Abstract
Purpose :
Long-term usage of hydroxychloroquine (HCQ) for the treatment of autoimmune diseases can lead to HCQ retinopathy. This is largely caused by the inhibition of lysosomal enzyme activity, leading to blockage of autophagy, resulting in the increase of vacuolation and cell death. We hypothesized that various adrenergic receptor agonists (ARG) might exert different protective effects on RPE cells against HCQ damage, and used our in vitro model to test this hypothesis.
Methods :
Cultured human RPE cells isolated from donor eyes were seeded into 24-well plates and treated with HCQ at 0, 30, 100 μM with or without various ARG at 10-5 mM for 24 hours. Morphological changes and cell viability were evaluated using phase-contrast microscopy and trypan blue assay. All experiments were performed in triplicate.
Results :
RPE cells cultured with 30 μM HCQ showed a marked increase of vacuolation in the cytoplasm (+++).

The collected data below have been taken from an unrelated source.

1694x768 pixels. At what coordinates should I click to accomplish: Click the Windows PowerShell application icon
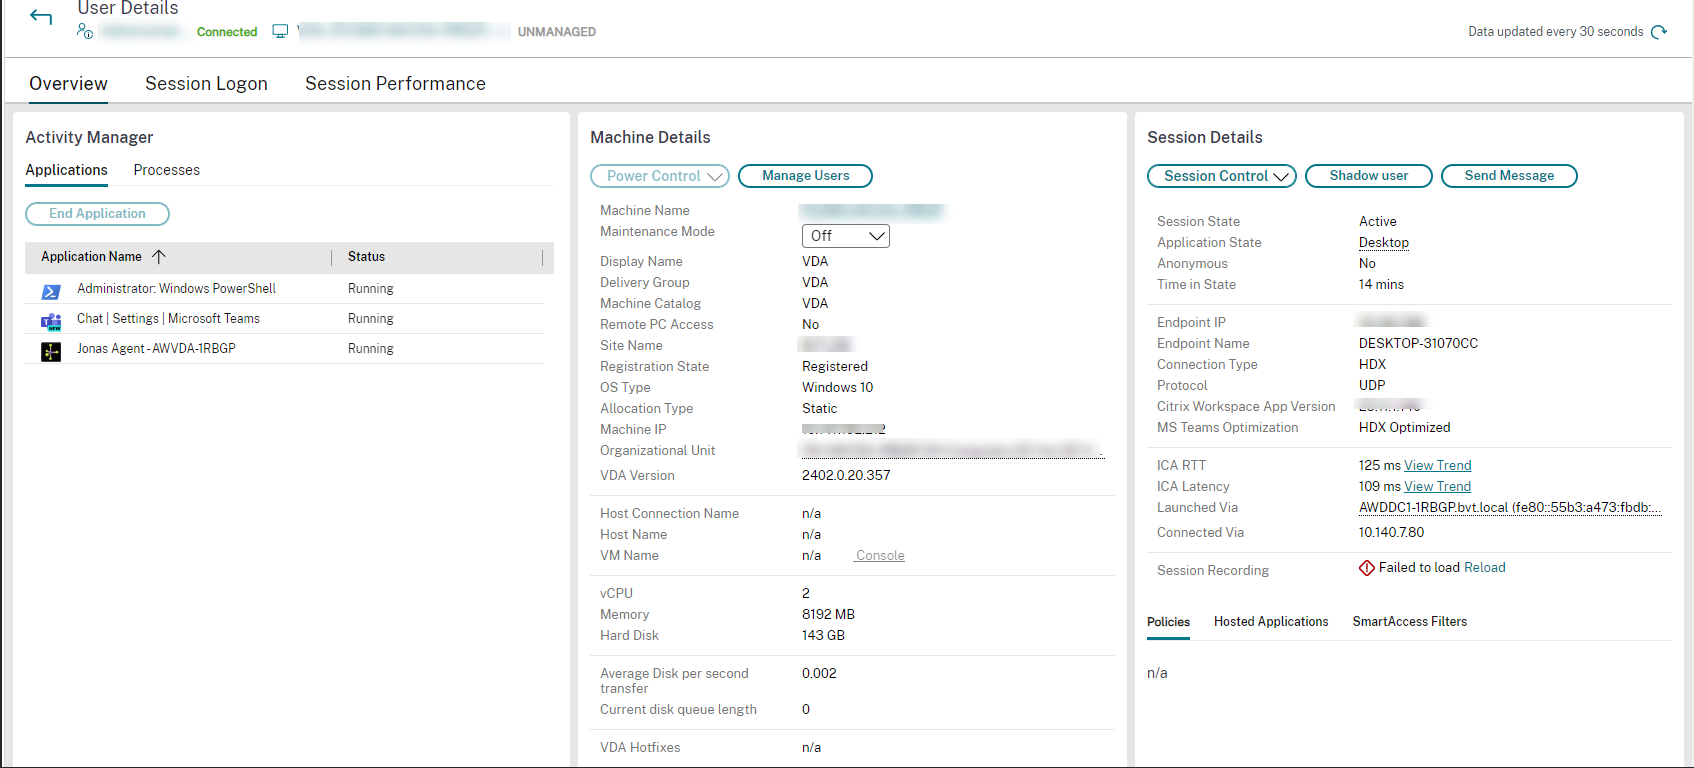(x=51, y=291)
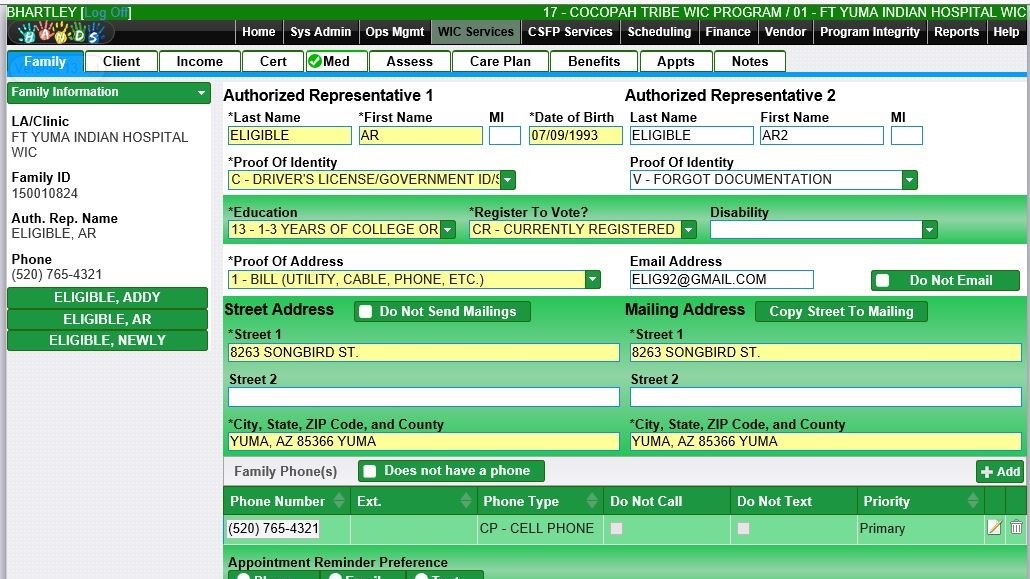This screenshot has height=579, width=1030.
Task: Enable the Do Not Email checkbox
Action: click(x=882, y=281)
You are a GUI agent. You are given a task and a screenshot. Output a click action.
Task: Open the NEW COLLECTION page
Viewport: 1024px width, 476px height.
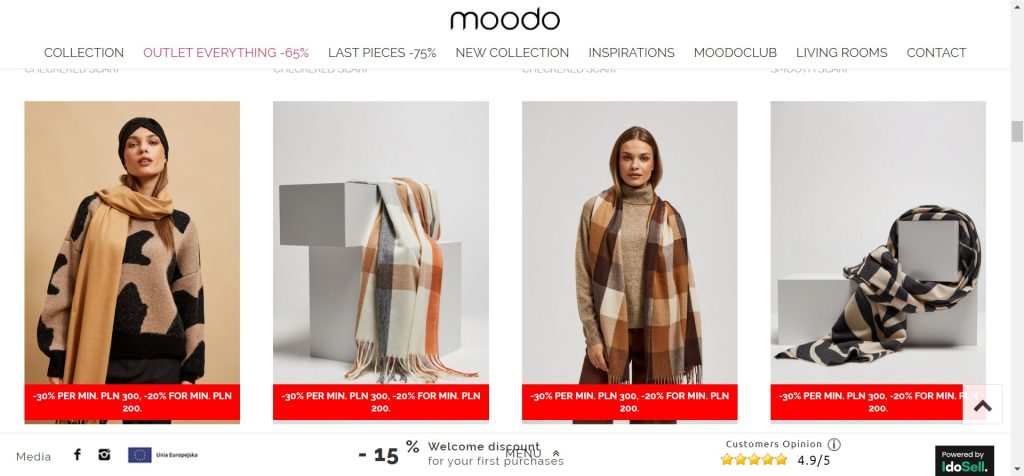coord(512,53)
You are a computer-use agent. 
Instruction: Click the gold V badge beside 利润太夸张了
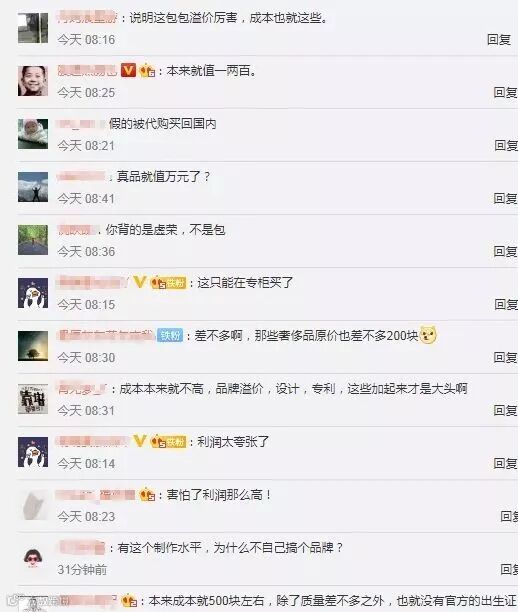[x=140, y=441]
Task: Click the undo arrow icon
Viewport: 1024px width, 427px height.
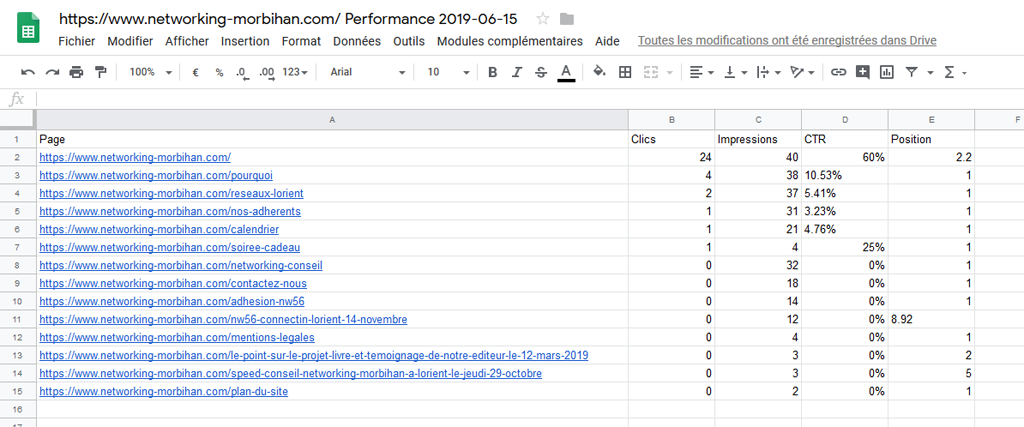Action: click(28, 72)
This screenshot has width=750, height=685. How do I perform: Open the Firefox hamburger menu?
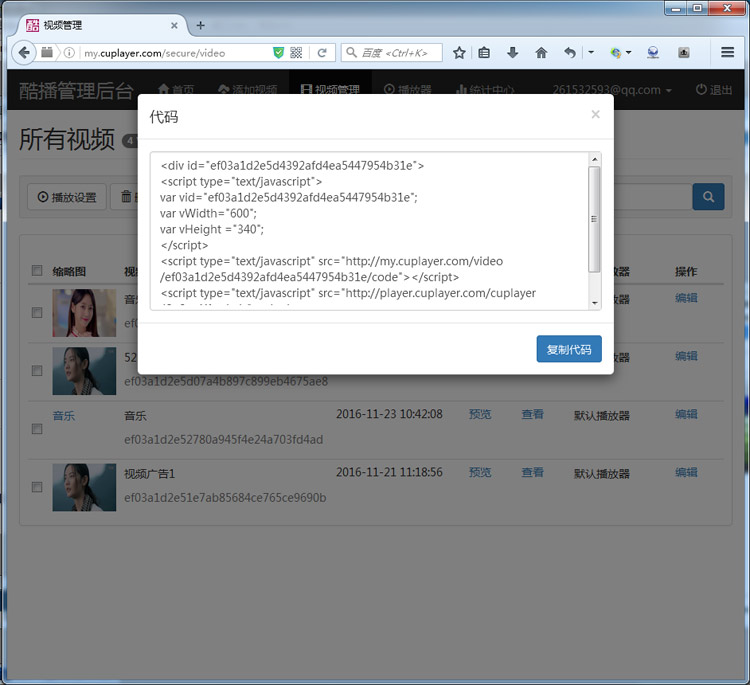[x=727, y=52]
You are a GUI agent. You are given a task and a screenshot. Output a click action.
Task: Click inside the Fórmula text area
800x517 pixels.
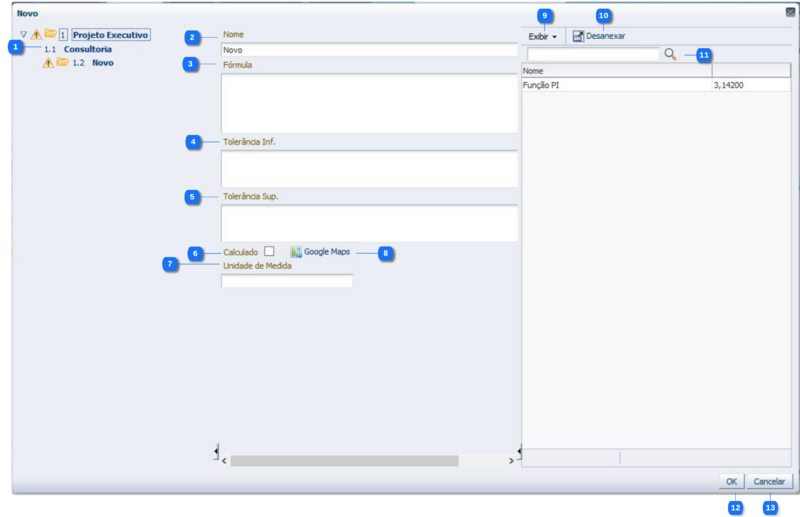pos(368,102)
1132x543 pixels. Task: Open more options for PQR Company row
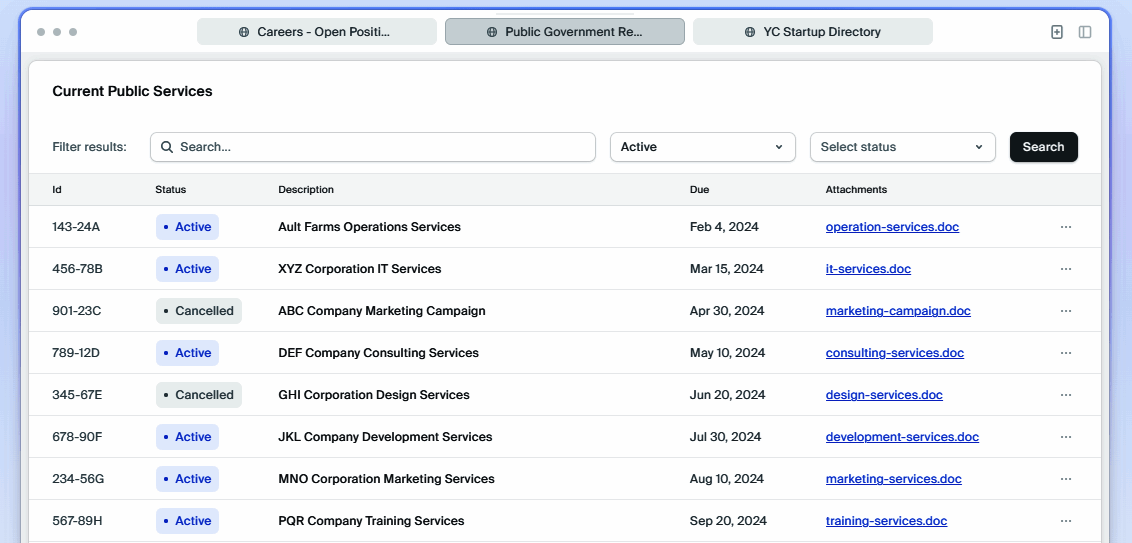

Cells cultured with 100 μM HCQ showed a significant decrease of in cell viability (33.6±2.6)% compared to controls (P<0.05). Methoxamine (α1-), Clonidine (α2-), and CL316243 (β3-) receptor agonists did not improve the cell viability as compared with cell treated with HCQ 100 μM alone (P>0.05) with decreases of (31.0±2.5), (32.2±2.2), and (36.5±3.6)% of the controls, respectively; nor affect the accumulation of vacuolation in cells treated with 30 μM HCQ alone (all at +++).However, Prenalterol (β1-) and Salbutamol (β2-) receptor agonists significantly decreased the vacuolation (+) and improved the cell viability as compared with cell treated with HCQ 100 μM alone [P<0.05 at the level of (64.9±5.1) and (66.6±5.2)% of the controls, respectively].
Conclusions :
Adrenergic receptor agonists for β1- and β2- receptors significantly protected RPE cells against HCQ damage, whereas α-1, α-2, and β3-receptor agonists did not.
This abstract was presented at the 2019 ARVO Annual Meeting, held in Vancouver, Canada, April 28 - May 2, 2019.